A Confederação Nacional da Indústria (CNI) protocolou na última sexta-feira (22) uma ação direta de inconstitucionalidade no Supremo Tribunal Federal contra a medida provisória que encerra a cobrança do imposto de importação sobre compras internacionais de até US$ 50.
Além disso, a entidade argumenta que a redução da alíquota de 20% para zero cria um tratamento diferenciado para produtos importados e prejudica a competitividade da indústria nacional.
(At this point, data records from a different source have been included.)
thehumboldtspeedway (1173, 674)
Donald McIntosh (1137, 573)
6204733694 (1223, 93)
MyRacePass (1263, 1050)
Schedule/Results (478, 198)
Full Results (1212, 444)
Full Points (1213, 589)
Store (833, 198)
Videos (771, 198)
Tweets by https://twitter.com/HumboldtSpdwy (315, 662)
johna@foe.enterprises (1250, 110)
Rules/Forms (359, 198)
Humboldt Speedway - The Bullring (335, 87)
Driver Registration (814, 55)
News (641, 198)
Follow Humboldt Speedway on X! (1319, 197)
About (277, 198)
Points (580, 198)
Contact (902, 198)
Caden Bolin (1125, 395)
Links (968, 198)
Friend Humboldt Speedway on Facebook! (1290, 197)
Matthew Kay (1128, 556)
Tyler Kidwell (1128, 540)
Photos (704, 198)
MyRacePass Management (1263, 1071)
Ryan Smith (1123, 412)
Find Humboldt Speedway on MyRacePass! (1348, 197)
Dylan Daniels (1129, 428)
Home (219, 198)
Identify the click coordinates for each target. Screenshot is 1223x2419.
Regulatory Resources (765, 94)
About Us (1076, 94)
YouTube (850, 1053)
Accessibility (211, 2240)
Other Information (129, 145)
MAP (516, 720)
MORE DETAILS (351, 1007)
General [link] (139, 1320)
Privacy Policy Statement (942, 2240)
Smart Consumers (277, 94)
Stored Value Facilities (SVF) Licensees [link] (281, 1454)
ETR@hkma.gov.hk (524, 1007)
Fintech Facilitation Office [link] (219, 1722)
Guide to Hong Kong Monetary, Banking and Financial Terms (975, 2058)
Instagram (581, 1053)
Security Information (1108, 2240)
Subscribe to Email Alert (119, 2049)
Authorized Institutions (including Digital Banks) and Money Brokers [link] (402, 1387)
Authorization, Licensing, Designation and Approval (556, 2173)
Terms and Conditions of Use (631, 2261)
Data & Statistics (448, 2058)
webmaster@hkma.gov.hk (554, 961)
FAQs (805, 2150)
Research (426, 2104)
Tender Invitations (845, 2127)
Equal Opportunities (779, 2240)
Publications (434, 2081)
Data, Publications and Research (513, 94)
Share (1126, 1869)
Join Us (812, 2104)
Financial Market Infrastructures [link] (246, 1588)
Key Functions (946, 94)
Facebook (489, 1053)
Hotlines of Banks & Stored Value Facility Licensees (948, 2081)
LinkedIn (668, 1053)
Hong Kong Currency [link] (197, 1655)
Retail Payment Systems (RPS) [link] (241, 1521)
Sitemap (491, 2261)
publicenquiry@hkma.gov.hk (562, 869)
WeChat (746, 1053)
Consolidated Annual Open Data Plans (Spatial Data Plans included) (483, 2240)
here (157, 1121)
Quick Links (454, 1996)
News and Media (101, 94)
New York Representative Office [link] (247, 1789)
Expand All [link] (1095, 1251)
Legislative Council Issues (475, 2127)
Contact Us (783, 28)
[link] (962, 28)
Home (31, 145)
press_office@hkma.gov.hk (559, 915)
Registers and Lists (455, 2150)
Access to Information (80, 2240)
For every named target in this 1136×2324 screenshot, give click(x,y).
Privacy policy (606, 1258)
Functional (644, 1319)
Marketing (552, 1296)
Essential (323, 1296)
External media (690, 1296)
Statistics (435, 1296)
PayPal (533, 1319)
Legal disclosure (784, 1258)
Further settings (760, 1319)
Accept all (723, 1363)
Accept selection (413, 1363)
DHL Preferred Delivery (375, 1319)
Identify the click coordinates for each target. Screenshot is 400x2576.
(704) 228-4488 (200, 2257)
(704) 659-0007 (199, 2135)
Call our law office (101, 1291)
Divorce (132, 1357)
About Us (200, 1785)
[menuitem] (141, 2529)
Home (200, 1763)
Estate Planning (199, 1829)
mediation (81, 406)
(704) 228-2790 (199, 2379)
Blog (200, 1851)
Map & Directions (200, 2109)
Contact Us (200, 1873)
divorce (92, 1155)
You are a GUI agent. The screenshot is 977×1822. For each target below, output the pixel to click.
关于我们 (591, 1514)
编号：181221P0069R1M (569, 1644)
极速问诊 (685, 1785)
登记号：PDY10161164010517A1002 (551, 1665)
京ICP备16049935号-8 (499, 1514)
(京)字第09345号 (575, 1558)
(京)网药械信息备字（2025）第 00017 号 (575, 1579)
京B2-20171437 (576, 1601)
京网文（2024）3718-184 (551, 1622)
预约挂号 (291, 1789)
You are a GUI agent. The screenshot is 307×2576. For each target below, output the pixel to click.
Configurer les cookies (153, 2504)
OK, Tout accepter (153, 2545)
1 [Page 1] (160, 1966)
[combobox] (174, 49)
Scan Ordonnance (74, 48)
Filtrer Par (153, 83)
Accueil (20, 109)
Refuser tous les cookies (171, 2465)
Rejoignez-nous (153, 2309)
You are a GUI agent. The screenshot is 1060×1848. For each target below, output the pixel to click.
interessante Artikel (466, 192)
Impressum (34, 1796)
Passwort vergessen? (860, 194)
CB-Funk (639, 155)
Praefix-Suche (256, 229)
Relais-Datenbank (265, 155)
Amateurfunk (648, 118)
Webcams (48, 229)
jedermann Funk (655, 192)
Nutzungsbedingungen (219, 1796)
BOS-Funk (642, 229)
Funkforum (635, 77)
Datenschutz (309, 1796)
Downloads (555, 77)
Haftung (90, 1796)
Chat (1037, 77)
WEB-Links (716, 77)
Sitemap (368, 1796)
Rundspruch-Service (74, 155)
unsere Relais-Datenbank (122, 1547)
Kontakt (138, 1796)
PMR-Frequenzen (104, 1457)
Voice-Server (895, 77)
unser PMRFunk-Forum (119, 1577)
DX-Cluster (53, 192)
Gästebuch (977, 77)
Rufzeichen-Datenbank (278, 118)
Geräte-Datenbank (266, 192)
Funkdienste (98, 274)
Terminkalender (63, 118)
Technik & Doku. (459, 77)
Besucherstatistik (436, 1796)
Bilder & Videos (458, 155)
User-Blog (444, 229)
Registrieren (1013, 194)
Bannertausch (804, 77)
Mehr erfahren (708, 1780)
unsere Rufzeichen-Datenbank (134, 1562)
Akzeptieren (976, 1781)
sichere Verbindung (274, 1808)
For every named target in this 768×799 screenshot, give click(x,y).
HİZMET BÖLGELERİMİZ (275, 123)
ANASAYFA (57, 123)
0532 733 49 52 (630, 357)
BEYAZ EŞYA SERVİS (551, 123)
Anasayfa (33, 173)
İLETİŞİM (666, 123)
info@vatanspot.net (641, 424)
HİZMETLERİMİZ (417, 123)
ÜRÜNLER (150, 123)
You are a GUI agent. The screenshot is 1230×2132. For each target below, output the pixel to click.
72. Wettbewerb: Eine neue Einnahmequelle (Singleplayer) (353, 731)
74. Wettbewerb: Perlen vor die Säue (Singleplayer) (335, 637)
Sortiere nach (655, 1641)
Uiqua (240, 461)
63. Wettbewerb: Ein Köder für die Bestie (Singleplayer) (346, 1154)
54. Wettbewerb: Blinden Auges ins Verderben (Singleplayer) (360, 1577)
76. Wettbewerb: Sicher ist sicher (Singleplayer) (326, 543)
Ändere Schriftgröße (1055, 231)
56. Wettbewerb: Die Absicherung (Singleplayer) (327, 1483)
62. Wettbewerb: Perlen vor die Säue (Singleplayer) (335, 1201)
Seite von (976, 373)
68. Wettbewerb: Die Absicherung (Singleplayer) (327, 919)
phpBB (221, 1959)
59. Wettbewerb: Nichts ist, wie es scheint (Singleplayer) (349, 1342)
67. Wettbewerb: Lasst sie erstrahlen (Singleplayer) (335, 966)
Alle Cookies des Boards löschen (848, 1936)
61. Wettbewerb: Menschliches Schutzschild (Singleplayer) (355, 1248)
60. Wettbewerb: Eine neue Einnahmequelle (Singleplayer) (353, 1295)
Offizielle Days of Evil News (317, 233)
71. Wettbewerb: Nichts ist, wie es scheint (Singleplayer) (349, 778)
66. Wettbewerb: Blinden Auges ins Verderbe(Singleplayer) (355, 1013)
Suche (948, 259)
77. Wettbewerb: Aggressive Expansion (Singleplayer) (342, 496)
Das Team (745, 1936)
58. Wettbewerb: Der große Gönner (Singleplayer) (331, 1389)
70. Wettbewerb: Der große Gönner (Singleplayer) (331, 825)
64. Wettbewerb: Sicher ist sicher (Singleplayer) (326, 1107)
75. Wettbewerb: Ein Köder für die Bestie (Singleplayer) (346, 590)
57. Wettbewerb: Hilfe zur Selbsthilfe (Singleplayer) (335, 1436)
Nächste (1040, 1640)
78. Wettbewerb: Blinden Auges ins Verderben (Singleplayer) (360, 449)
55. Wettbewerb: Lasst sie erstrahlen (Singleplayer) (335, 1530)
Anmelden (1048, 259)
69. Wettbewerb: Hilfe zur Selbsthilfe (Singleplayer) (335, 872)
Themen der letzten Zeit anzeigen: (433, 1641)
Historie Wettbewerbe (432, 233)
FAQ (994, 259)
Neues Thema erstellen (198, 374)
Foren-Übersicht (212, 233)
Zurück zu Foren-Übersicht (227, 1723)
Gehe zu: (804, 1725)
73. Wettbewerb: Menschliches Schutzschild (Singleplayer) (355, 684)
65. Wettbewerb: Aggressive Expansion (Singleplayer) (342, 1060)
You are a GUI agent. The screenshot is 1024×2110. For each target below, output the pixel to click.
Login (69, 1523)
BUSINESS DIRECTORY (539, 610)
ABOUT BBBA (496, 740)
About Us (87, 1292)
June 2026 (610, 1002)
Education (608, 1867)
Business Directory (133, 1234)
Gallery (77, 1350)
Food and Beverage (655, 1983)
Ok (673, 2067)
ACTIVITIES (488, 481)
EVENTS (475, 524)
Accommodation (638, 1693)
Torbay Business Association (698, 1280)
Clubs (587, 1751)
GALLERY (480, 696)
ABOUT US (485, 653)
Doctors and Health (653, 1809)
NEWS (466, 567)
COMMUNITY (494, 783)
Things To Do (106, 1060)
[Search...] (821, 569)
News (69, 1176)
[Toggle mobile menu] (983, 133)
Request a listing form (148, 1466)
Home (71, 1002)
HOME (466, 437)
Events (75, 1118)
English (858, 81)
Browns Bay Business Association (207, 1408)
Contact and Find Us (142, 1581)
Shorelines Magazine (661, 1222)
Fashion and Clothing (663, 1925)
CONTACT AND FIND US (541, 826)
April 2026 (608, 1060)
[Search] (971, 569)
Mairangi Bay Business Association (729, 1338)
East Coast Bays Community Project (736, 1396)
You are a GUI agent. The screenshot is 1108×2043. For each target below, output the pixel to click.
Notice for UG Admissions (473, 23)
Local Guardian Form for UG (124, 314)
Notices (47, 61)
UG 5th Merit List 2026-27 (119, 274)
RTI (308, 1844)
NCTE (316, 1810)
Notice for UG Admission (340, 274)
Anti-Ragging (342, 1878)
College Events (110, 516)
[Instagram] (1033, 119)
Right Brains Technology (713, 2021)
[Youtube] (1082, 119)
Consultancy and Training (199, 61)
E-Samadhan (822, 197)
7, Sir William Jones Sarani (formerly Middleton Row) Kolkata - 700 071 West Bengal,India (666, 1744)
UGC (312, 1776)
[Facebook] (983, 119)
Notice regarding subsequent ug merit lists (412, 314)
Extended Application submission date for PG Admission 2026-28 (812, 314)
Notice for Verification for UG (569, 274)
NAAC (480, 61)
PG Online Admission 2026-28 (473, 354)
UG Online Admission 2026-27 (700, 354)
Segundo a CNI, a medida viola princípios constitucionais ligados à isonomia, livre concorrência e proteção do mercado interno.
CNI questiona urgência da medida
A ação também contesta o uso de medida provisória para alterar a tributação das importações de pequeno valor.
Segundo Alexandre Vitorino, diretor Jurídico da CNI, o tema não apresenta urgência suficiente para justificar a adoção do instrumento.
“A redução a zero na tributação das importações de pequeno valor destinadas a pessoas físicas não guarda a necessária urgência para ser validamente editada por medida provisória”, destaca.
“Ainda que o Poder Executivo sustente a relevância da matéria, não se trata de tema urgente ou premente a justificar a utilização excepcional do instrumento previsto no artigo 62 da Constituição.”
Alexandre Vitorino, diretor Jurídico da CNI
CNI aponta impacto na indústria
Além disso, a entidade afirma que a medida amplia desigualdades concorrenciais entre empresas brasileiras e plataformas internacionais de comércio eletrônico.
Segundo a CNI, a desoneração transfere empregos, renda e arrecadação para o exterior e enfraquece o mercado interno.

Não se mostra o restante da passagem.